13. In view of his finding of insolvency on the part of the plaintiff and the existence of a prima facie defence to the action, the judge concluded that there was an entitlement on the part of the defendant to an order for security for costs, unless it could be shown that the plaintiffs ATE insurance sufficiently mitigated the risk that the plaintiff would be unable to discharge the defendants costs. He took the view that such insurance did sufficiently mitigate such risk and therefore declined to make the order.

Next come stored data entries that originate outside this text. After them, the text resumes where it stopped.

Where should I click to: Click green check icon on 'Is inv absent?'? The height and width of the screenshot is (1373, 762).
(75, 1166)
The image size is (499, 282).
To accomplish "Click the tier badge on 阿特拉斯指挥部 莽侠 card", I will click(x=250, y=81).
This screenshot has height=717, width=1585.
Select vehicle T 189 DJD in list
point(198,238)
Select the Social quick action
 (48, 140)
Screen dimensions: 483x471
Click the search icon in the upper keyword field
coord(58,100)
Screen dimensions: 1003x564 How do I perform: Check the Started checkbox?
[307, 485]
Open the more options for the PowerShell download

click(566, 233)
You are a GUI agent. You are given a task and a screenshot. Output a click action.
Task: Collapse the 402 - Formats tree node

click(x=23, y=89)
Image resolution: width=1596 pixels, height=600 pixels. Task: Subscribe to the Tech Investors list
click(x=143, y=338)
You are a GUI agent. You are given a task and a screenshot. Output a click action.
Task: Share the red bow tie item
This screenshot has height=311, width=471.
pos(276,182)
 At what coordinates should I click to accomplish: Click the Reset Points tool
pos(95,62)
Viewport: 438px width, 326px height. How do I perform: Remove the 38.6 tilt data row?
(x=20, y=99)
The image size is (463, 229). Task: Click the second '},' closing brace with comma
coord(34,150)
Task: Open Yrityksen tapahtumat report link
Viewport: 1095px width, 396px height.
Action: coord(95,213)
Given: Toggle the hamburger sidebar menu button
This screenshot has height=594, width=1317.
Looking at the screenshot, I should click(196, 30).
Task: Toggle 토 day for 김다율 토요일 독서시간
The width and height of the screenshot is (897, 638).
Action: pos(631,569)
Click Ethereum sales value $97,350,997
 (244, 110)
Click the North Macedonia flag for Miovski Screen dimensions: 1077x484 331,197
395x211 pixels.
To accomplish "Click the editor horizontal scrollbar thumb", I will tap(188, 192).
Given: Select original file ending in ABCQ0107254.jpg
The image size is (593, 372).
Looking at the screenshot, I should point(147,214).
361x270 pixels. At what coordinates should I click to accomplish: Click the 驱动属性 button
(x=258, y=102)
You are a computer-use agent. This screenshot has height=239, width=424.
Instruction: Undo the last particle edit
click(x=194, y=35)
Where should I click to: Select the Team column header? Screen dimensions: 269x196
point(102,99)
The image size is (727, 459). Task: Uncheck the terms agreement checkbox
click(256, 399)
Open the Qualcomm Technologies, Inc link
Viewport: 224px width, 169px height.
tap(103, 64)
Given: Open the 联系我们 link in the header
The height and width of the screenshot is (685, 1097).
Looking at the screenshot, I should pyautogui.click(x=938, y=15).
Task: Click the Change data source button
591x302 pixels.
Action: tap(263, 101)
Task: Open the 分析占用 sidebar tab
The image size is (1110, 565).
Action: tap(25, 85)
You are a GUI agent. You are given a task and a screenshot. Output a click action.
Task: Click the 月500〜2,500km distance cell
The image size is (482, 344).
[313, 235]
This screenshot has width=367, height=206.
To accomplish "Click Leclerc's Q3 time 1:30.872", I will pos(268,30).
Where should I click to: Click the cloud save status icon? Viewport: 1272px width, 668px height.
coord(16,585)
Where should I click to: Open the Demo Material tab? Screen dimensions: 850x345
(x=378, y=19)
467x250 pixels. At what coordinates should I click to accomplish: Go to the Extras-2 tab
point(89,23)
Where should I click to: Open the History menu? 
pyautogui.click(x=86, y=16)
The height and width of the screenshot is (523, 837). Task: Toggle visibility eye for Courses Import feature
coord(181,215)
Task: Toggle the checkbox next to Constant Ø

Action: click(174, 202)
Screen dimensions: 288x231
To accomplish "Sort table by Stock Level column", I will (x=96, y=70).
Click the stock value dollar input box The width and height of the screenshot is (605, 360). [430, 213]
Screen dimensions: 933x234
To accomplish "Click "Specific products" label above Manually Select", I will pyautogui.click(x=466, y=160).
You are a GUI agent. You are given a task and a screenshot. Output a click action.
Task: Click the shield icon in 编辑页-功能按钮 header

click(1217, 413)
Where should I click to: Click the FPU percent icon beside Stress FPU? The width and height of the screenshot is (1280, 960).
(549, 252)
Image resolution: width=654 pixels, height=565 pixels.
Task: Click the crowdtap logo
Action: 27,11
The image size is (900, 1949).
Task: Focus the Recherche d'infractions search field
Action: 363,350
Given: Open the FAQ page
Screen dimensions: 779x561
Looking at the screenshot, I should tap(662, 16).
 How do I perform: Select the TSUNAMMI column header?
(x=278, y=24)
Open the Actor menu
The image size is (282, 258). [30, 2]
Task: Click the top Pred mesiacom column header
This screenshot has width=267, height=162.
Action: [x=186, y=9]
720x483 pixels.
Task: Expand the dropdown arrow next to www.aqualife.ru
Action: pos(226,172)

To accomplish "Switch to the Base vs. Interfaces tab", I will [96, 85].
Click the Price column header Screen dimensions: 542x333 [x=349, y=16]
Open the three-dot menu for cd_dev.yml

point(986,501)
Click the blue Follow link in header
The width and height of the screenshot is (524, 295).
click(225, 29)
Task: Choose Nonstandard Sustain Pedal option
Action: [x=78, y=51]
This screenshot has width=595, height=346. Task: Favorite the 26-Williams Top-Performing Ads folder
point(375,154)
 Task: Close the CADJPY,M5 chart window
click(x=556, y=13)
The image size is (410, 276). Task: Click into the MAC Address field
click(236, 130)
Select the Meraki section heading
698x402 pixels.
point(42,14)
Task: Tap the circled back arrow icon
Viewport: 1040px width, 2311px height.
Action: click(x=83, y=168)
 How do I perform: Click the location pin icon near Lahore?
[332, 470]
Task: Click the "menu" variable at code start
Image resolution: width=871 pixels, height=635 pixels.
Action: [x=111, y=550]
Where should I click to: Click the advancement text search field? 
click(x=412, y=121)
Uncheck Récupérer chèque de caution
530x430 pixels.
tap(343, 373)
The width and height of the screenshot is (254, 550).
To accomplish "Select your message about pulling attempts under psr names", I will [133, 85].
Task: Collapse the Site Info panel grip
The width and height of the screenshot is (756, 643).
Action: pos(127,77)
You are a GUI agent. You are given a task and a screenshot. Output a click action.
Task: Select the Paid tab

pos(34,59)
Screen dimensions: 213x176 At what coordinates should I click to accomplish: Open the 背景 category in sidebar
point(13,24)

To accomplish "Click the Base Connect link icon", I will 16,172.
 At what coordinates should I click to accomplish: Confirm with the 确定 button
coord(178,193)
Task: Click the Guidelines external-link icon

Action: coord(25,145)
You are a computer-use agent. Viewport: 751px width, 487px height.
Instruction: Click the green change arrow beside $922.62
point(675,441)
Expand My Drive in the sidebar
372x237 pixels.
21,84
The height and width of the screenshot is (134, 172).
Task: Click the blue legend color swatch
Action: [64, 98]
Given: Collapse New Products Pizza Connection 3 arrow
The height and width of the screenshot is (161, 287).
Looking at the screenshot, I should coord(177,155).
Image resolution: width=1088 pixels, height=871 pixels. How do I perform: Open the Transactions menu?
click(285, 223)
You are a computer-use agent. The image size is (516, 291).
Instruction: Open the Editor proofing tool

Section 390 of the Companies Act 1963
14

14. Insofar as it is material, this section provides that:-

"...any judge having jurisdiction in the matter, may, if it appears by credible testimony that there is reason to believe that the company will be unable to pay the costs of the defendant if successful in his defence, require sufficient security to be given for those costs and may stay all proceedings until the security is given."

15

15. The section requires an applicant for security for costs to establish that:

(a) there is reason to believe that the plaintiff will be unable to pay the defendant's costs if the defendant is successful in his defence; and (b) the existence of a prima facie defence to the claim. The mere establishment of those two matters does not necessarily result in an order being made under the section. The reason for this is clear. Both the wording of the section and the voluminous jurisprudence which it has generated, make it clear that the jurisdiction conferred by the section is a discretionary one. The court retains a discretion which may be exercised in special circumstances. It is neither possible or wise to exhaustively list such special circumstances. The case law has identified a number of them, eg. delay, the existence of a point of exceptional public importance, or the fact that the wrongful acts of defendant for which it is being sued are the cause of...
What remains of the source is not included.